## Quoted passage
# Variable power supply need some opinions



## Hellraiser1981 (Jun 14, 2005)

I am currently designing a high-current variable PWM switching power supply for 3 peltier coolers I will be using in the near future.  I would like any opinions or new ideas regarding the design.  Posted are the two modules I have designed so far.  This power supply is a part of the custom exterior ATX PSU (computer case mounts on top of it) I am designing for use in my own system and will hopefully patent soon. (800W ATX with all independent, adjustable rails, dual +12, built in UPS, 12v standby, with a  500w+ variable, temperature controlled output for TEC's)  
The AC input is not designed yet, but will just be a bridge rectifier with a choke and Filter caps which will yield ~+145v from a 110VAC input.
The partial design posted should work, I just haven't built it yet.  Some of the parts aren't specified, but I will keep updating the pictures as I make progress.  
I am releasing these prototype schematics to the public in hope of getting some new ideas for it.
Thanx in advance for any, and I mean ANY ideas.

## What to produce
Copy the forum post above about the variable PWM power supply design word for word, in full.

## Provided material
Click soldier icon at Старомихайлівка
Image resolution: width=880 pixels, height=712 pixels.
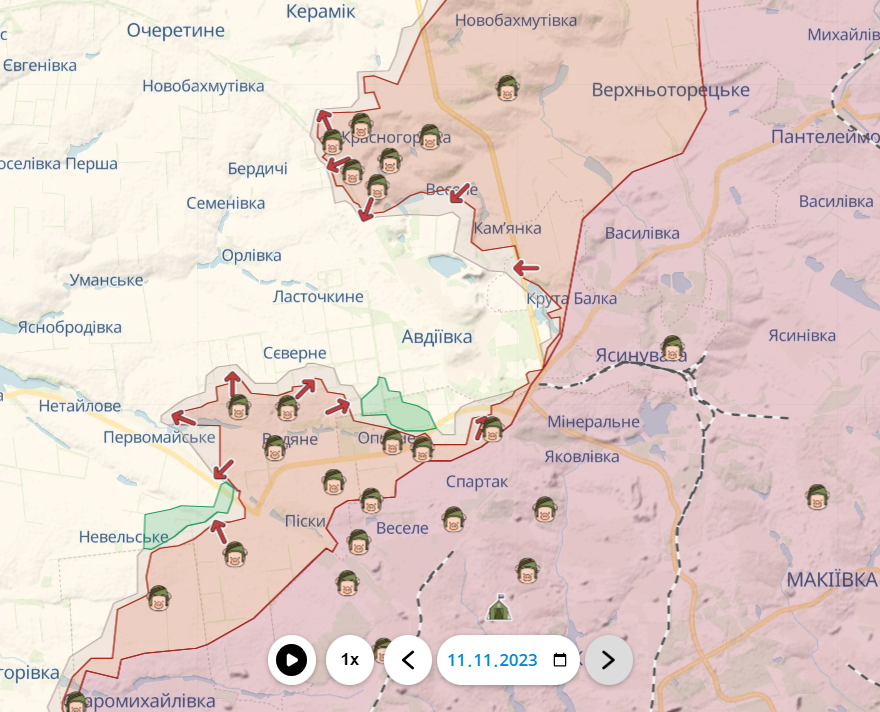[x=75, y=702]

## Exercise output
# Variable power supply need some opinions



## Hellraiser1981 (Jun 14, 2005)

I am currently designing a high-current variable PWM switching power supply for 3 peltier coolers I will be using in the near future.  I would like any opinions or new ideas regarding the design.  Posted are the two modules I have designed so far.  This power supply is a part of the custom exterior ATX PSU (computer case mounts on top of it) I am designing for use in my own system and will hopefully patent soon. (800W ATX with all independent, adjustable rails, dual +12, built in UPS, 12v standby, with a  500w+ variable, temperature controlled output for TEC's)  
The AC input is not designed yet, but will just be a bridge rectifier with a choke and Filter caps which will yield ~+145v from a 110VAC input.
The partial design posted should work, I just haven't built it yet.  Some of the parts aren't specified, but I will keep updating the pictures as I make progress.  
I am releasing these prototype schematics to the public in hope of getting some new ideas for it.
Thanx in advance for any, and I mean ANY ideas.